The decision in Cunningham is presently on appeal. There is authority to the contrary. E. g., Kendrick v. American Bakery Co., 58 LC ¶ 9146 (D.C. Ga. July 29, 1968); Dent v. St. Louis-San Francisco Ry. Co., 265 F. Supp. 56 (N.D.Ala.1967), reversed on other grounds 406 F.2d 399 (5th Cir. 1969); Choate v. Caterpiller Tractor Co., 402 F.2d 357 (7th Cir. 1968). The EEOC therefore had insufficient time to attempt voluntary conciliation of this matter because of the strict time limitation prevailing in this District under Cunningham.[*]

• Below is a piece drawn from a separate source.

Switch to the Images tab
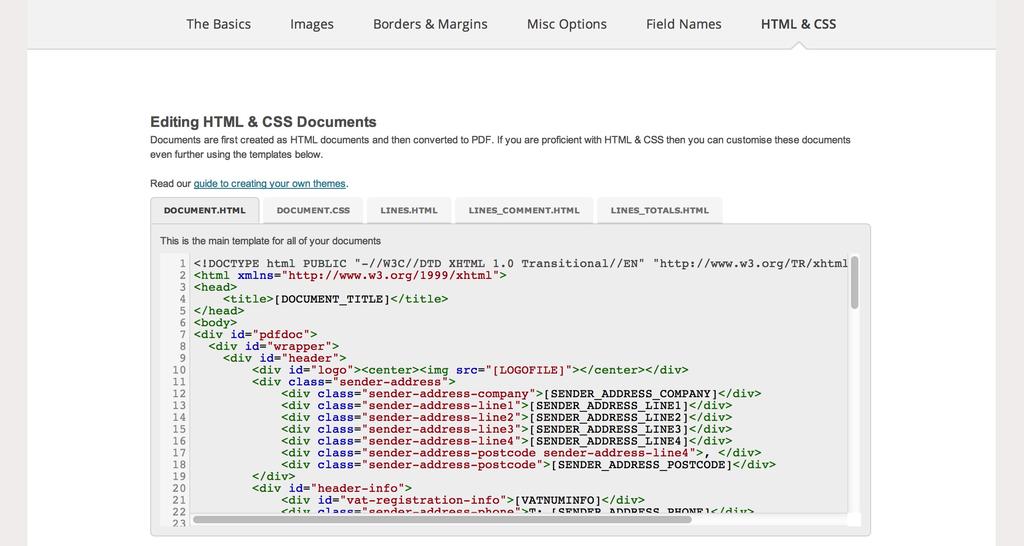pos(312,24)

It is well established that the mere fact that the EEOC has not taken *94 any steps to achieve voluntary conciliation does not prevent a United States District Court from obtaining jurisdiction. See, e. g., Johnson v. Seaboard Air Line R. Co., 405 F.2d 645 (4th Cir. 1968); Dent v. St. Louis-San Francisco Ry. Co., 406 F.2d 399 (5th Cir. 1969); Choate v. Caterpiller Tractor Co., supra. This does not mean, however, that the Court must necessarily proceed to adjudicate the issues.
In enacting the Civil Rights Act of 1964, Congress intended that the EEOC was to be given the opportunity to achieve informal voluntary conciliation before claims of discrimination would be brought to the courts for adversary proceedings. The courts were to be used only after informal methods had failed. See Stebbins v. Nationwide Mutual Insurance Co., 382 F.2d 267 (4th Cir.1967). If the EEOC has not been given a realistic opportunity to deal with the matter, the prime remedial mechanism of the Act has been rendered inoperative.
Failure by the EEOC to attempt voluntary conciliation does not prevent an aggrieved party from seeking relief in the courts. But where time constraints have prevented the EEOC from exercising its statutory function, and where it does not appear that action by the EEOC will be futile, it is consistent with Congressional intent and in furtherance of the interests of all concerned, to stay court proceedings for a short time in order to permit the EEOC to attempt to achieve an amicable resolution of this matter. 42 U.S.C. § 2000e-5(e); Johnson v. Louisiana State Employment Service, 301 F. Supp. 675 (W.D.La. December 21, 1968).
It is ordered that further proceedings in this action shall be suspended for a period of sixty (60) days from this date, during which time the plaintiff and the defendant shall attempt to achieve voluntary conciliation of the issues herein, through the facilities and assistance of the Equal Employment Opportunity Commission.
It is further ordered that the Clerk of the Court shall serve copies of this Order, by United States mail, upon the attorneys of record for the parties appearing in this cause.
NOTES
[*] Cunningham was reversed by the Ninth Circuit on June 30, 1969, 413 F.2d 887.